_Task objective_
Extract every record, exactly as written, and ignore the pictures.

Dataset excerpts
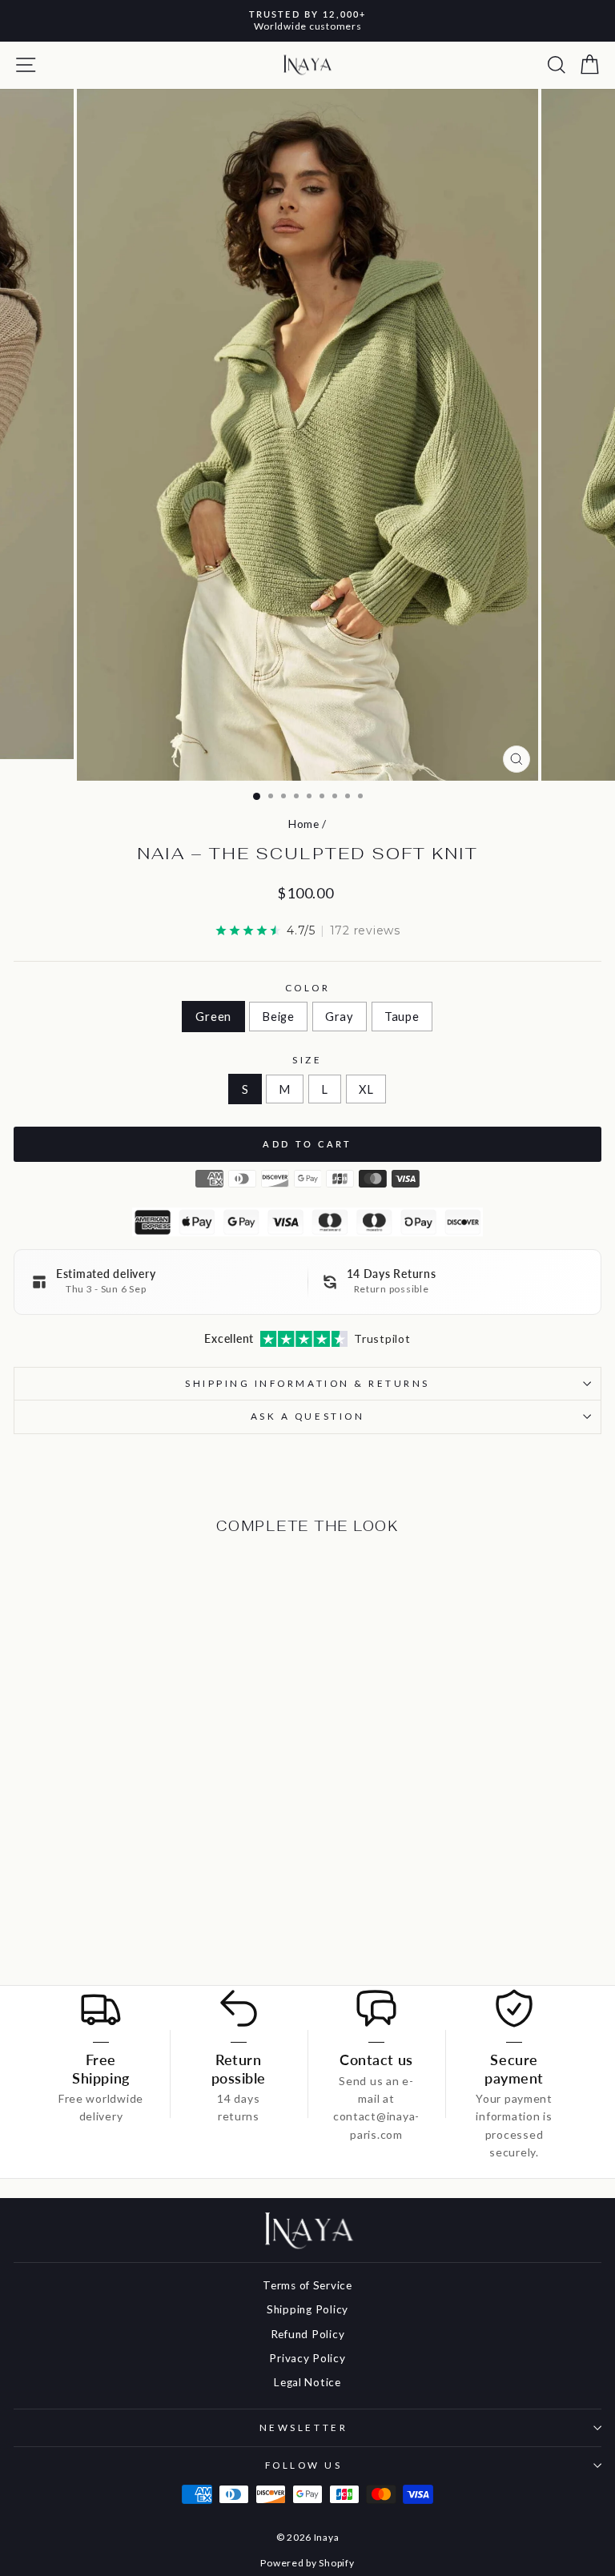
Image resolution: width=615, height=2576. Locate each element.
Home (304, 824)
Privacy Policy (307, 2358)
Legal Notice (307, 2382)
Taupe (402, 1016)
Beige (278, 1016)
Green (213, 1016)
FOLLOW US (304, 2465)
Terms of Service (307, 2285)
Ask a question (307, 1416)
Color (308, 988)
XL (366, 1089)
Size (307, 1060)
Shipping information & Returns (307, 1383)
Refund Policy (308, 2334)
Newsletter (303, 2427)
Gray (339, 1016)
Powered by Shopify (307, 2563)
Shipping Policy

_Answer to this task_
Image resolution: width=615, height=2576. Locate each element.
Home (304, 824)
Privacy Policy (307, 2358)
Legal Notice (307, 2382)
Taupe (402, 1016)
Beige (278, 1016)
Green (213, 1016)
FOLLOW US (304, 2465)
Terms of Service (307, 2285)
Ask a question (307, 1416)
Color (308, 988)
XL (366, 1089)
Size (307, 1060)
Shipping information & Returns (307, 1383)
Refund Policy (308, 2334)
Newsletter (303, 2427)
Gray (339, 1016)
Powered by Shopify (307, 2563)
Shipping Policy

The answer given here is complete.